第3章 生意気な新兵
「…お前、立体機動が得意だったんだな。悪くない」
『…は、恐縮です』
目を瞬かせながらザラが言うと、リヴァイはザラの腰に取り付けてある鞘からブレードを引き抜き、くるくると回して見せた。
「だが、ワイヤー射出がわずかに遅いように見受けられた。あれは何か、意図してやっているのか」
リヴァイの言葉に、ザラがハッとして顔を上げる。
たった今思い悩んでいたことを、的確に言い当てられたのだった。
『…いえ、意図して、といいますか、単なる、意識の介入です』
自分の感覚にぴたりと合う言葉を探るように、ゆっくりとザラは続けた。
『上空での身体の位置に対して、アンカーを低く刺してしまうなかなか抜けない癖があり…それを正そうとあれこれ意識が介入する分、動作に遅れが生じているのだと思います』
「…なるほど」
───面白い、とリヴァイは思った。
リヴァイがあれやこれやと指摘せずとも、そこまで客観的に自己分析ができている。
立体機動においての身体の感覚を、本能的な部分もさることながら、理論としても理解しているようだった。
身体がどう動き、どのような軌道を辿って宙を舞っているのか、己の動きを客観的に理解できていない輩は新兵ではない兵士の中にもごまんといる。
「ワイヤー射出が遅れている自覚があるならいい。

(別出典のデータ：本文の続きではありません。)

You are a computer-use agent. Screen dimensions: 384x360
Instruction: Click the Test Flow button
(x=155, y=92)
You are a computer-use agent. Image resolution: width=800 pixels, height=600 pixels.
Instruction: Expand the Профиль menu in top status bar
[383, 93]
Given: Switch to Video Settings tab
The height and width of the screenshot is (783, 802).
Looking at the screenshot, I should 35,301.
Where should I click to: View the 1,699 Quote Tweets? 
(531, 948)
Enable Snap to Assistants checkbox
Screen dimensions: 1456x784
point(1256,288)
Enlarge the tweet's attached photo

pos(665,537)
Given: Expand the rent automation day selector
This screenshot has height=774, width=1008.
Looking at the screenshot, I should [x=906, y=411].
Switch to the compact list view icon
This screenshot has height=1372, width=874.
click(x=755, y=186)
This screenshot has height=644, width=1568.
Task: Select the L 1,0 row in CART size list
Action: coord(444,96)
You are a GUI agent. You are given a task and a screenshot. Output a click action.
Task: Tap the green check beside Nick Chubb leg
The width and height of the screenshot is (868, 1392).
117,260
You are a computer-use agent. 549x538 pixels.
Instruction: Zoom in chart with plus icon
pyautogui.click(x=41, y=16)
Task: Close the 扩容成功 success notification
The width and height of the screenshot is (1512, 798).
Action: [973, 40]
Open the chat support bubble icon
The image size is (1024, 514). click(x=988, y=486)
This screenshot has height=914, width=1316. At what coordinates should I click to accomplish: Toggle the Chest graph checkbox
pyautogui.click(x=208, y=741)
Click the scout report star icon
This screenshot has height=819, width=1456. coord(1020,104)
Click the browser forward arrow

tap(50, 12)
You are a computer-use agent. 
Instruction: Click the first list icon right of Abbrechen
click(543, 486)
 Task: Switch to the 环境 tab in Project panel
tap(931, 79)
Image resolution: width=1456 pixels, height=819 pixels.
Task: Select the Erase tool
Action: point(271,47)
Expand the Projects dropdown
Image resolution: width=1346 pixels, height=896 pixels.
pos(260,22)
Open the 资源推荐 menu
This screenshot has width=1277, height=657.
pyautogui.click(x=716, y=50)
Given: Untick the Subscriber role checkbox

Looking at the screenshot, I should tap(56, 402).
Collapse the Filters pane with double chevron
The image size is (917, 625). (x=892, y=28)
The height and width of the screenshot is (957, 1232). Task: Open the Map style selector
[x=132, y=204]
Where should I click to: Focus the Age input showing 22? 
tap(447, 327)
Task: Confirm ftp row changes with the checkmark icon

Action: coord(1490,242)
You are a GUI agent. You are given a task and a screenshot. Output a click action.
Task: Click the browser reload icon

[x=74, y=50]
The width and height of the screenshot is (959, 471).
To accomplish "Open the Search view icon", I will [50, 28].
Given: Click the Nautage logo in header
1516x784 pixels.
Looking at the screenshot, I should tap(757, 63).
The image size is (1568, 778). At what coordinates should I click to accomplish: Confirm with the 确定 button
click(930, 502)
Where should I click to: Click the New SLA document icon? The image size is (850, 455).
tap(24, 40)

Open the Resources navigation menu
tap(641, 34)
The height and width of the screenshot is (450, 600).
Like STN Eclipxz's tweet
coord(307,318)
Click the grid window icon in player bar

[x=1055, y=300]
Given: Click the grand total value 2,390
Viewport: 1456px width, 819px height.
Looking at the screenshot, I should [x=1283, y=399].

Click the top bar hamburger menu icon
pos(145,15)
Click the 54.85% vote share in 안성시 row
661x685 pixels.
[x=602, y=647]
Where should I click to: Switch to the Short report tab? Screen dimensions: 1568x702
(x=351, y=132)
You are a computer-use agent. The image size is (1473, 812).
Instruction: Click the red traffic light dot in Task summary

しかし…そうか、」
リヴァイは思わず、顔に笑みを滲ませた。
ザラが驚いて、リヴァイの顔を凝視する。
「そうか、お前が…」
こんなにも能力を伸ばしてやりたいと思う原石を見つけたのは初めてのことだった。
体の奥底で、火種に火がついたのをリヴァイは自覚した。
立体機動における技術の全てを継承したい相手など、現れることはないと思っていた。
現に、ザラがそれにふさわしい人間であるかどうかはわからない。
だが、現時点では申し分ない。
「…ラドフォードよ、お前の考えをお聞かせ願いたい」
ブレードの刀身を顔の前へと翳し、刀身に写った自身の瞳を見つめながらリヴァイが言う。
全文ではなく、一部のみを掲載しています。